14/01/2009

Renvoi des criminels étrangers: le gouvernement pour leur expulsion

Le Conseil fédéral est prêt à sévir contre les criminels étrangers. Dans son contre-projet à l'initiative de l'UDC, il propose de révoquer systématiquement les autorisations de séjour des personnes qui écopent d'au moins deux ans de prison.

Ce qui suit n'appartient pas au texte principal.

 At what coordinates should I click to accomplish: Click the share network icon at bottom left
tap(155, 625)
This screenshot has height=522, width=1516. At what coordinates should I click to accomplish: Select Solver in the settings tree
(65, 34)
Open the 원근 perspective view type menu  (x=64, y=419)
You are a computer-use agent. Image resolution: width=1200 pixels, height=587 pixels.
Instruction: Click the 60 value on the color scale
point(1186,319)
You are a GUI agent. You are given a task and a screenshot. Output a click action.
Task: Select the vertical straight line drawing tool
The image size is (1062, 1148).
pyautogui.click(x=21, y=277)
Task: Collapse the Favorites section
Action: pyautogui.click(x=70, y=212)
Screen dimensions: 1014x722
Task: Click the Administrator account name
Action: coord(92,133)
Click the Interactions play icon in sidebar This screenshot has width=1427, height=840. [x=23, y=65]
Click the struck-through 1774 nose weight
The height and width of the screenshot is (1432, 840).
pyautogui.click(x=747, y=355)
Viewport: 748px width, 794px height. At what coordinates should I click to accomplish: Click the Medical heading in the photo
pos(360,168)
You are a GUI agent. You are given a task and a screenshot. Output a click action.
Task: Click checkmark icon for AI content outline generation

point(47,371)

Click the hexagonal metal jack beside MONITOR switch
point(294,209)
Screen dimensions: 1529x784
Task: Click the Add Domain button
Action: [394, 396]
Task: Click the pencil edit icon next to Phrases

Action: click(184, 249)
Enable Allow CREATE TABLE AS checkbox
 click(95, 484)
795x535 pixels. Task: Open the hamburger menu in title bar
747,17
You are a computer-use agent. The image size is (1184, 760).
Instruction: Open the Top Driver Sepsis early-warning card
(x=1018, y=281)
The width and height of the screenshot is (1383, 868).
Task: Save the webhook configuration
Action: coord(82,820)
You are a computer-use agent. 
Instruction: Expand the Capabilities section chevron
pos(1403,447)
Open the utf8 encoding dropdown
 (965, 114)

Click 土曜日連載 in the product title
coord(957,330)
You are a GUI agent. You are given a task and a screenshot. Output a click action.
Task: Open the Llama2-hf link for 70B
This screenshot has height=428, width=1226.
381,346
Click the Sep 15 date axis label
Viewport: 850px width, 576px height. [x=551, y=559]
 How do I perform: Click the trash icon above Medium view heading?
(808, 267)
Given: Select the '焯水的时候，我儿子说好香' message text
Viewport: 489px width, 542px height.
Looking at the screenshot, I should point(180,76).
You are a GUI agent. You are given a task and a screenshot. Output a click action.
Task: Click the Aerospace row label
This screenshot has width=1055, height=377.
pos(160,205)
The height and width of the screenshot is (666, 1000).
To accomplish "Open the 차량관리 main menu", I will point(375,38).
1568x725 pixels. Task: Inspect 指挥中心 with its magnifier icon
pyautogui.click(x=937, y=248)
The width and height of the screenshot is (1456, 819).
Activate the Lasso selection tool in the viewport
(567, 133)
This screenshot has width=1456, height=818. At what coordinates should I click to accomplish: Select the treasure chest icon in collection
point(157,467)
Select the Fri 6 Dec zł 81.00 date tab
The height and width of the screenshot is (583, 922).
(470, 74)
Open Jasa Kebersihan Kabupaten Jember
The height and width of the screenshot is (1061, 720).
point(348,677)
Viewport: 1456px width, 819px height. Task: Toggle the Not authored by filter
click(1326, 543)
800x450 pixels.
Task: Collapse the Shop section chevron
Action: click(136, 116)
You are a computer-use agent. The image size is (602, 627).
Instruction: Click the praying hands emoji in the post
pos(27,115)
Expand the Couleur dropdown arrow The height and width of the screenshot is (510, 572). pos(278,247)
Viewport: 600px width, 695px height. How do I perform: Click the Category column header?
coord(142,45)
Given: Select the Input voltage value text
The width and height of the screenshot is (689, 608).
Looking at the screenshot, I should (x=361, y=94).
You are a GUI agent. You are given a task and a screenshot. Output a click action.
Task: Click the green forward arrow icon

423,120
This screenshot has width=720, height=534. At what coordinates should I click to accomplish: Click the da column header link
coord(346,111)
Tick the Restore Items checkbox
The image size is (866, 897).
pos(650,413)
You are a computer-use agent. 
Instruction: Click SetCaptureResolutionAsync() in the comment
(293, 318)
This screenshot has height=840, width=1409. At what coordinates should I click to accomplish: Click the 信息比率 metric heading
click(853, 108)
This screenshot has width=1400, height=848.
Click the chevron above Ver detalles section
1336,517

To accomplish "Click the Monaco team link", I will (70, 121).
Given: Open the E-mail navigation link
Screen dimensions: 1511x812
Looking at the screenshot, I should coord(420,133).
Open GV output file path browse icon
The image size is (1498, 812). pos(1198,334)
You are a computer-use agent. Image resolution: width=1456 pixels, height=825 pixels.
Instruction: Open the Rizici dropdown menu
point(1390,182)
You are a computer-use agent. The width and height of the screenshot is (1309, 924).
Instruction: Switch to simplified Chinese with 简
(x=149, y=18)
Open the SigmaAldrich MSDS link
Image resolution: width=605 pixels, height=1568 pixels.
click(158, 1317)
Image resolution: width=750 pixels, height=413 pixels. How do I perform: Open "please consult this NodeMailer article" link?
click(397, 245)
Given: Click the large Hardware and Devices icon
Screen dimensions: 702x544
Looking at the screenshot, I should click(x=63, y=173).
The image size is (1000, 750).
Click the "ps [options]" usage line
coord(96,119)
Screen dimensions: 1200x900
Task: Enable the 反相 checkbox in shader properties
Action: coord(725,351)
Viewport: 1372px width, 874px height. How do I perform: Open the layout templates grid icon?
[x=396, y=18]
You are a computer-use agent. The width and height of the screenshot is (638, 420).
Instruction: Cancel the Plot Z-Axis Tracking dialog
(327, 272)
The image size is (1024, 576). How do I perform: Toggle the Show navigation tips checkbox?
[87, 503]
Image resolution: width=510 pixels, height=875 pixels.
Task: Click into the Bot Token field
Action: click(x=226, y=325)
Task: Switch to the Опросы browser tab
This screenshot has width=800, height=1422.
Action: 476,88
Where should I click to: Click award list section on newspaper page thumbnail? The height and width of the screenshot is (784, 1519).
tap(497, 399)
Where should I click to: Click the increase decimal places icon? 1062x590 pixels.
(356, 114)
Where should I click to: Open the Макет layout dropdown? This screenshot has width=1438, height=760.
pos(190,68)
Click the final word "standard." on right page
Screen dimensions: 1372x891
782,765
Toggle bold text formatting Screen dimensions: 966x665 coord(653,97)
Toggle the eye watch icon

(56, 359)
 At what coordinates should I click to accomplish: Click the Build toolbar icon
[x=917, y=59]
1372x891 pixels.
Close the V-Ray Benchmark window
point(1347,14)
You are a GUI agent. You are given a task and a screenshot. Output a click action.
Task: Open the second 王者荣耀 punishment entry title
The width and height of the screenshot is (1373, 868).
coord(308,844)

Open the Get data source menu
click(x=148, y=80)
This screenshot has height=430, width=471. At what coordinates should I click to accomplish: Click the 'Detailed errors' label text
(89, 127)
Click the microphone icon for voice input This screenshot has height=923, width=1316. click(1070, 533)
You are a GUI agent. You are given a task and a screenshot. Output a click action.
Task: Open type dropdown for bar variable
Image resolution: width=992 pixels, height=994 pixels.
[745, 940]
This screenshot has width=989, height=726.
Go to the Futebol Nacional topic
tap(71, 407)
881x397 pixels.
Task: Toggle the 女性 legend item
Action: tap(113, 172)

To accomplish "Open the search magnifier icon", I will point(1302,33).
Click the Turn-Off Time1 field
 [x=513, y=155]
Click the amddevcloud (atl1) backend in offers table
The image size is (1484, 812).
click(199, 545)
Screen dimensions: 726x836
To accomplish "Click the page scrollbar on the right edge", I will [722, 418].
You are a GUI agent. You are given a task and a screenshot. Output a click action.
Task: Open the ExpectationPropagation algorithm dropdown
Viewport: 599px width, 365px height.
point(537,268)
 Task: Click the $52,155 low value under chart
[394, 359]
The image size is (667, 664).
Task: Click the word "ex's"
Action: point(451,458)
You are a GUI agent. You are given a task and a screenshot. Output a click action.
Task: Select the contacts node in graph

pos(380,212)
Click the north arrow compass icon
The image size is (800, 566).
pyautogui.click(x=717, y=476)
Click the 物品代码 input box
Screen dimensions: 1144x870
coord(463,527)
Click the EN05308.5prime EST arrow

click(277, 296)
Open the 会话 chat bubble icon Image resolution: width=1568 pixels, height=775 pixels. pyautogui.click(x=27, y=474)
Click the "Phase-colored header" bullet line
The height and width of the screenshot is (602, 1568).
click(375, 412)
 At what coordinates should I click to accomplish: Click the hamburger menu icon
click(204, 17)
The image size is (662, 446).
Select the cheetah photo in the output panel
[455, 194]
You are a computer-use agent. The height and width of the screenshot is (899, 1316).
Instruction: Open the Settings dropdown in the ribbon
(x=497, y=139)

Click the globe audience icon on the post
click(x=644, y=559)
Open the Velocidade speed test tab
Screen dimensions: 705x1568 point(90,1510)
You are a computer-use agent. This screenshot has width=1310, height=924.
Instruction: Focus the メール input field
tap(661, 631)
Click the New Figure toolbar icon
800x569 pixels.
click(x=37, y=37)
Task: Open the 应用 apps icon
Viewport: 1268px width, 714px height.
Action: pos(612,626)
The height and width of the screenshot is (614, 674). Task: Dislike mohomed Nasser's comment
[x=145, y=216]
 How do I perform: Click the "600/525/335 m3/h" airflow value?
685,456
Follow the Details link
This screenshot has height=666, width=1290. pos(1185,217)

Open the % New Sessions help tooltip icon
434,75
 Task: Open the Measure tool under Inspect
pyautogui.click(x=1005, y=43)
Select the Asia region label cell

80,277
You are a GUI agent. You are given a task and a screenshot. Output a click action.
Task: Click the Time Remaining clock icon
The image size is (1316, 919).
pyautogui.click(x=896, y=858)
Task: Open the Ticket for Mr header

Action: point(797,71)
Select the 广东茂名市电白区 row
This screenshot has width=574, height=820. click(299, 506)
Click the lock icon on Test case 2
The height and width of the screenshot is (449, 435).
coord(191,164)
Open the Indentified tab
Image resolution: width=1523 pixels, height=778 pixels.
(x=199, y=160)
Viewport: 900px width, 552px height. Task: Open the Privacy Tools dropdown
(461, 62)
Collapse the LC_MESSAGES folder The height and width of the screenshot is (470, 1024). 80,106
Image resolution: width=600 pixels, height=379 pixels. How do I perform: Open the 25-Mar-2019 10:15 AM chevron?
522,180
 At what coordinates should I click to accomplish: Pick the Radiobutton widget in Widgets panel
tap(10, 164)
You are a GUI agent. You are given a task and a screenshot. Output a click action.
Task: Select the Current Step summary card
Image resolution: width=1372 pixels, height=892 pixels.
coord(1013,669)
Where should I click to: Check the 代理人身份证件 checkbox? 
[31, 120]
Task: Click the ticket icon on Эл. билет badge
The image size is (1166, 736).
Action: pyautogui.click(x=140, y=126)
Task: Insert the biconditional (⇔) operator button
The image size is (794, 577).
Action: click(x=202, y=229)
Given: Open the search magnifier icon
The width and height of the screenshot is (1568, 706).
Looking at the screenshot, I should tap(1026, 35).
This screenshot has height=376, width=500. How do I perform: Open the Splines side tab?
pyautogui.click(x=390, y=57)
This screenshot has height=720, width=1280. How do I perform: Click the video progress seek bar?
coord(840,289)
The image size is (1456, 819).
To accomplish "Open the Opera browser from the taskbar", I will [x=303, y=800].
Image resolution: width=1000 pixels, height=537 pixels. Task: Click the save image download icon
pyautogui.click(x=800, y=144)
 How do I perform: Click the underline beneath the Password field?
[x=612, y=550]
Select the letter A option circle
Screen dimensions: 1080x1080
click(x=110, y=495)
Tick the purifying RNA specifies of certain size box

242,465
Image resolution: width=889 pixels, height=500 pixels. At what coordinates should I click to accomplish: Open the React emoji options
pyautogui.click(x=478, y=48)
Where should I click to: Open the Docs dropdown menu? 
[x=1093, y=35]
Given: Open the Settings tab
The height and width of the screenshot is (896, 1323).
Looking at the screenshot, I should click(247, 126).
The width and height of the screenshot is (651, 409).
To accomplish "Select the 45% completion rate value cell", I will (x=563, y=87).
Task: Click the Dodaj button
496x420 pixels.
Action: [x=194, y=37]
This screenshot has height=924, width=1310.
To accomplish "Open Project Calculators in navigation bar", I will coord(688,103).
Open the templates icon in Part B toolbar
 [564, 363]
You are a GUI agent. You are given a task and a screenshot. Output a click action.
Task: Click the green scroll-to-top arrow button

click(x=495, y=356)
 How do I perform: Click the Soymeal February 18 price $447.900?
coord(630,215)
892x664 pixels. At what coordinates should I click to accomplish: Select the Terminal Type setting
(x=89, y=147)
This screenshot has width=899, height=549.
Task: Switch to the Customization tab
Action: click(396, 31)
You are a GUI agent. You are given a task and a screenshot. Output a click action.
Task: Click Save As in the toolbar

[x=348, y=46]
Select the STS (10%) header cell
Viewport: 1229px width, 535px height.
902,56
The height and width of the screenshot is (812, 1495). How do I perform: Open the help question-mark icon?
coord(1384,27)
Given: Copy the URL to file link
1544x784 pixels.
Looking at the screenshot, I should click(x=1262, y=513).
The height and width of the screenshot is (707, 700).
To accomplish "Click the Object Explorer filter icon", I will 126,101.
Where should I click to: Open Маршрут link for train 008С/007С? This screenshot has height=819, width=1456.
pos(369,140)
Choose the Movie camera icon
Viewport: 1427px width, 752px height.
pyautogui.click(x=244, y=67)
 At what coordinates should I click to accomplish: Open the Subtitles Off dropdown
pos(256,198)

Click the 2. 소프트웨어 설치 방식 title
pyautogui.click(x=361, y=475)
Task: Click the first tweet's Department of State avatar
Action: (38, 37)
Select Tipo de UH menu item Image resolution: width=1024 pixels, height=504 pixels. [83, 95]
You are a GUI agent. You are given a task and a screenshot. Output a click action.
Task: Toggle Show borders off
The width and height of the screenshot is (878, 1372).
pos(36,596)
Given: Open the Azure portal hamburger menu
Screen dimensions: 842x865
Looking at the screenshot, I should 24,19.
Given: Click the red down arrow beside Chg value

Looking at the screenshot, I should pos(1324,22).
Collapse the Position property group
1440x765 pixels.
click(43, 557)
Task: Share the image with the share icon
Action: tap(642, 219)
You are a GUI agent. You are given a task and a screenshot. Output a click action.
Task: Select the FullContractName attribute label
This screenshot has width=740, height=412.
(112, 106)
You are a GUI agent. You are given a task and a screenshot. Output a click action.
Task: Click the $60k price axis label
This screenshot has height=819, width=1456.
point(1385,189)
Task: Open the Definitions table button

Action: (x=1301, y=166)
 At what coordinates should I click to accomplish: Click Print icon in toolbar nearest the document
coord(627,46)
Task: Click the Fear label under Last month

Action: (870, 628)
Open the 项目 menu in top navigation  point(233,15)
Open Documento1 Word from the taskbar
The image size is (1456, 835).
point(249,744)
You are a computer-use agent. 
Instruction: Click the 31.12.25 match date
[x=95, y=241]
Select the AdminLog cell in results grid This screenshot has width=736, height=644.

Ce nouveau tour de vis dans la loi sur les étrangers, mis en consultation jusqu'au 15 avril, pourrait concerner quelques centaines de condamnés sans passeport suisse. En 2007, un peu plus de 5100 peines privatives de liberté inconditionnelles ou avec sursis partiel ont été prononcées, dont 1003 pour une durée d'au moins deux ans.
Selon les estimations, 200 étrangers titulaires d'une autorisation de séjour auraient été touchés cette année-là par la nouvelle disposition. Ils avaient notamment commis des délits en matière de drogue, des actes de violence et des délits contre le patrimoine (brigandage compris).
Le contre-projet indirect doit permettre de préciser les motifs de révocation et de mieux tenir compte du degré d'intégration, fait valoir le gouvernement. Il convient également d'unifier la pratique des cantons. Emboîtant le pas à une bonne partie de la droite, Eveline Widmer-Schlumpf a convaincu l'exécutif de restreindre la marge d'appréciation des autorités sur l'opportunité de retirer les permis de séjour quand des infractions pénales graves sont en jeu.
Dans la foulée, le gouvernement demande qu'une autorisation d'établissement (permis C) ne soit à l'avenir octroyée à un étranger qu'en cas d'intégration "réussie". Cela vaudrait également pour les conjoints admis au titre du regroupement familial.

Le Conseil fédéral est d'avis que son contre-projet reprend les idées de l'initiative de l'UDC, mais sans entrer en contradiction avec le droit international ni avec les droits fondamentaux garantis par la constitution.

Je trouve assez extraordinaire que le contre projet du CF à l’initiative de l’UDC concernant les criminels étrangers parle de tenir compte du degré d’intégration de ces délinquants. Comment peut-on dire une sottise pareille ? Si l’étranger est intégré, il n’est pas délinquant, ou alors le CF pense que nous sommes tous des délinquants !

Commentaires

Oui, mais dans le cas récent de ce kosovar condamné pour viol à seulement 6 mois (merci la justice), la loi ne s'appliquerait pas! Et avant de plancher sur une loi qui s'applique à partir de deux ans, il faudrait déjà supprimer le système de jours amendes qui montre déjà son inneficacité! Sinon, et bien que je ne sois pas un sympatisant UDC d'habitude, je voterai leur texte...

Écrit par : Carlitos de Unamuno | 14/01/2009

"Dans son contre-projet à l'initiative de l'UDC, il propose de révoquer systématiquement les autorisations de séjour des personnes qui écopent d'au moins deux ans de prison."

Pourquoi 2 ans? De la prison ferme et c'est tout.

Je me demande si un étranger proche peut se faire renvoyer ou si les accords bilatéraux s'y opposent.